- Country of origin: Ireland
- Region: County Kerry
- Town: Listowel
- Source of milk: Cows

= Béal Organic Cheese =

Béal Organic Cheese is made by Kate Carmody at Béal Lodge Dairy Farm, a small family-run dairy farm of Holstein cows on 56 acres located by the mouth of the River Shannon in Listowel, County Kerry in Ireland. It is a cheddar cheese and claims to be the first Irish produced using organic farming and methods. Béal Organic Cheese is handmade from cow's milk.

==History==
Kate Carmody began making cheese in 1987, after her mother presented her with a gift consisting of a cheese press and a book on making cheese. In 1997, she began the process of converting to organic production. She achieved full organic status in 2000, becoming the first organically produced Irish Cheddar cheese.

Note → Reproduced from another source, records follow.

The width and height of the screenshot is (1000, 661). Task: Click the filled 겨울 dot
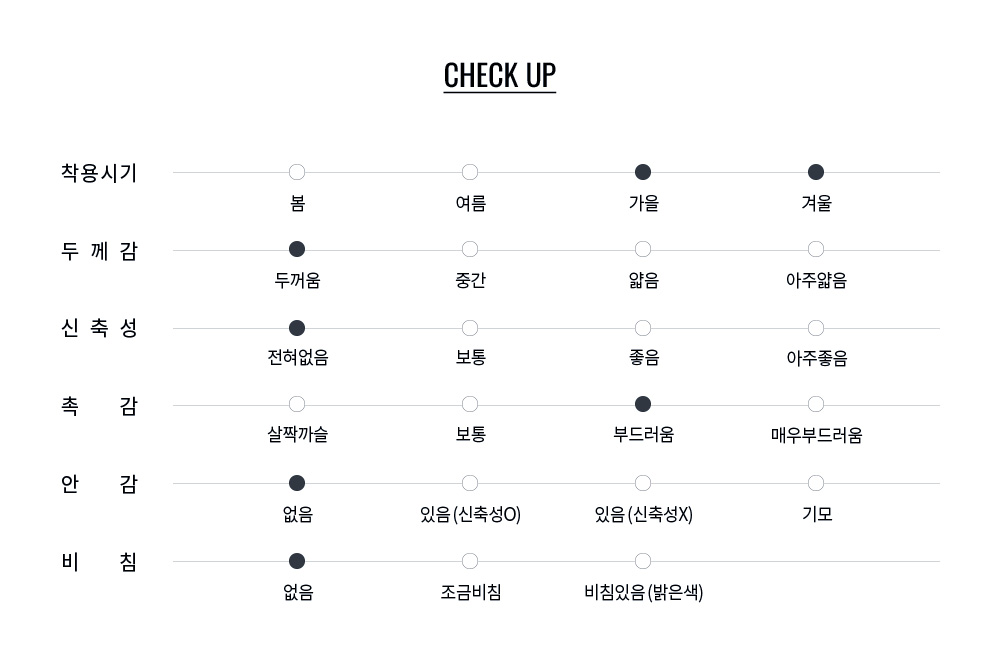[816, 172]
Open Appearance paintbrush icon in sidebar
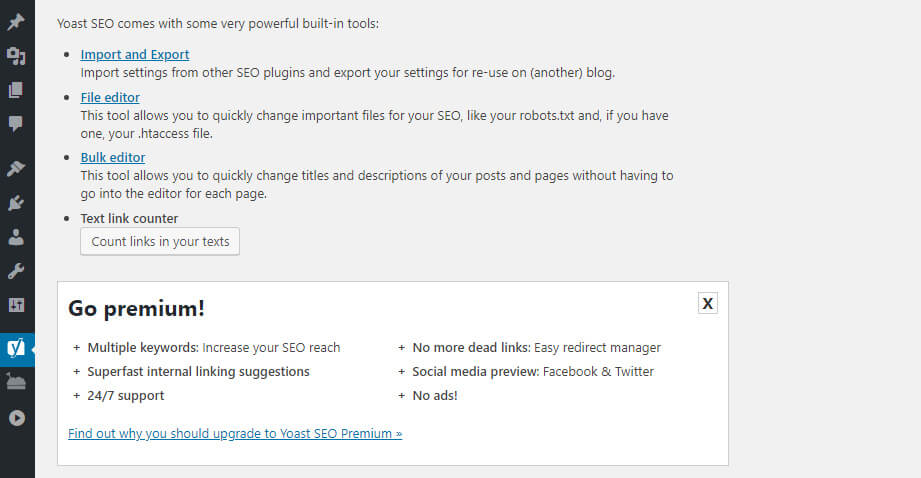The image size is (921, 478). tap(16, 169)
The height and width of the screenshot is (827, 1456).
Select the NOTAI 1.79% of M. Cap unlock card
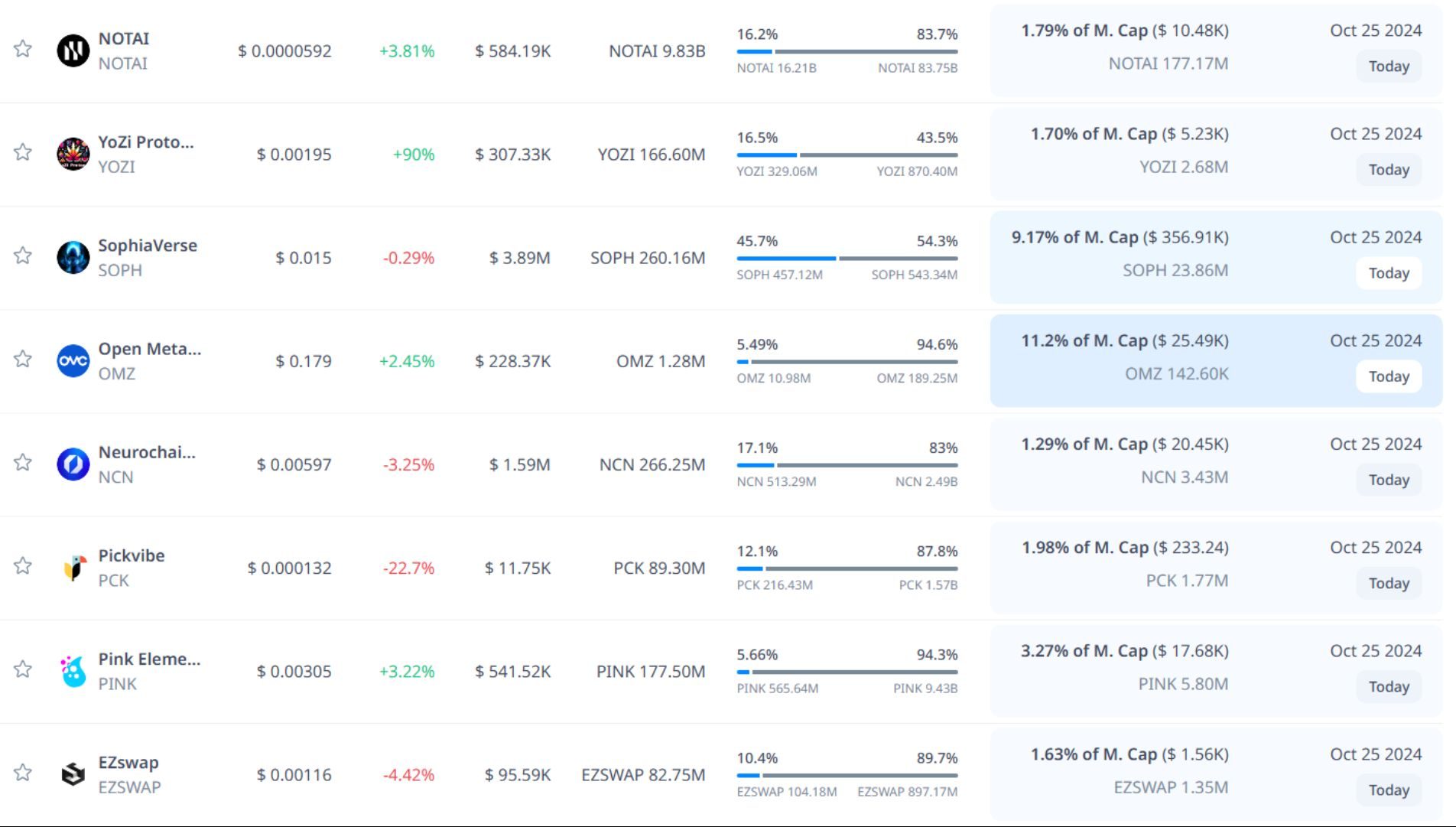(x=1216, y=50)
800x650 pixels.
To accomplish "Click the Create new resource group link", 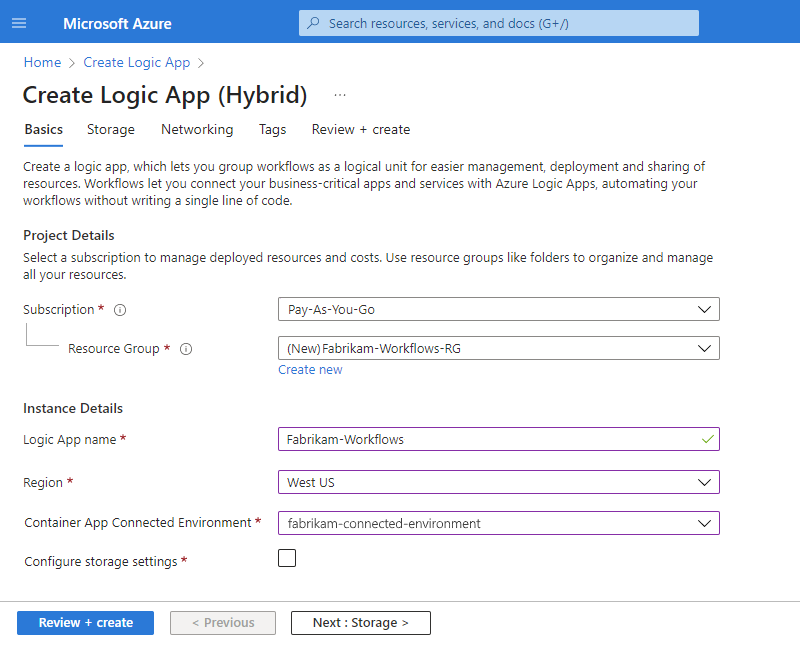I will 310,370.
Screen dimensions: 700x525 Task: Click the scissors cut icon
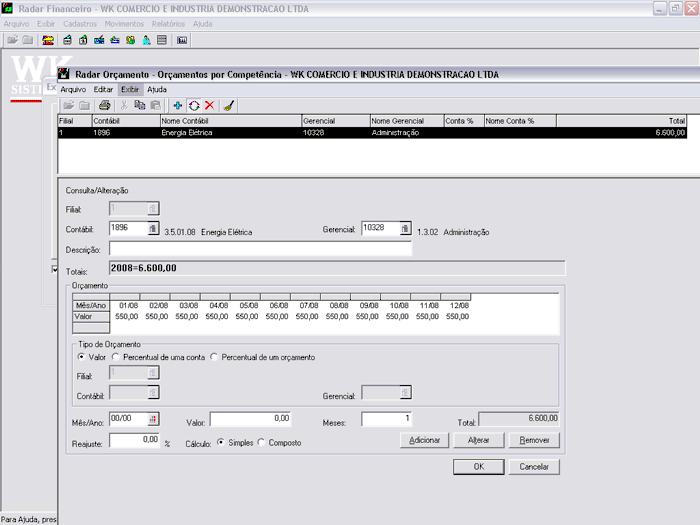pos(124,105)
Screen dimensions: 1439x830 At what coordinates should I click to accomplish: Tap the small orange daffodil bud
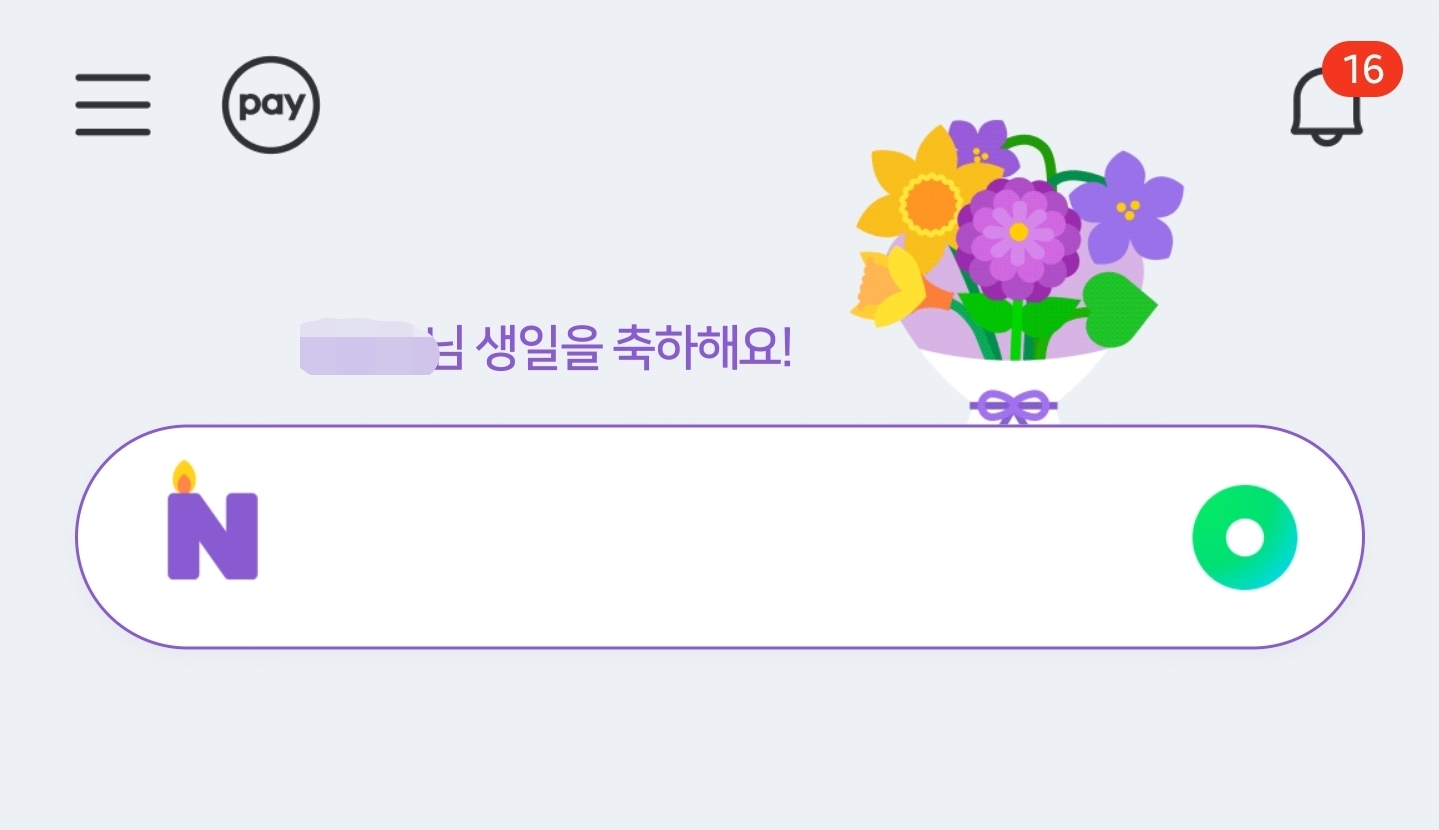point(890,287)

In 2010, Carmody appeared on Dragons' Den in Ireland where she secured an investment of €50,000.

==Products==
There are three products in the Béal Organic Cheese range, although the availability of the cheese is subject to seasonal availability:
- Béal Mild Organic Irish Cheddar is made from pasteurised milk and vegetarian rennet.
- Béal Handmade Mature Organic Cheddar is made from pasteurised milk and vegetarian rennet.
- Béal Raw Milk Mature Organic Cheddar is made from raw unpasteurised milk and vegetarian rennet, and takes up to nine months to fully mature.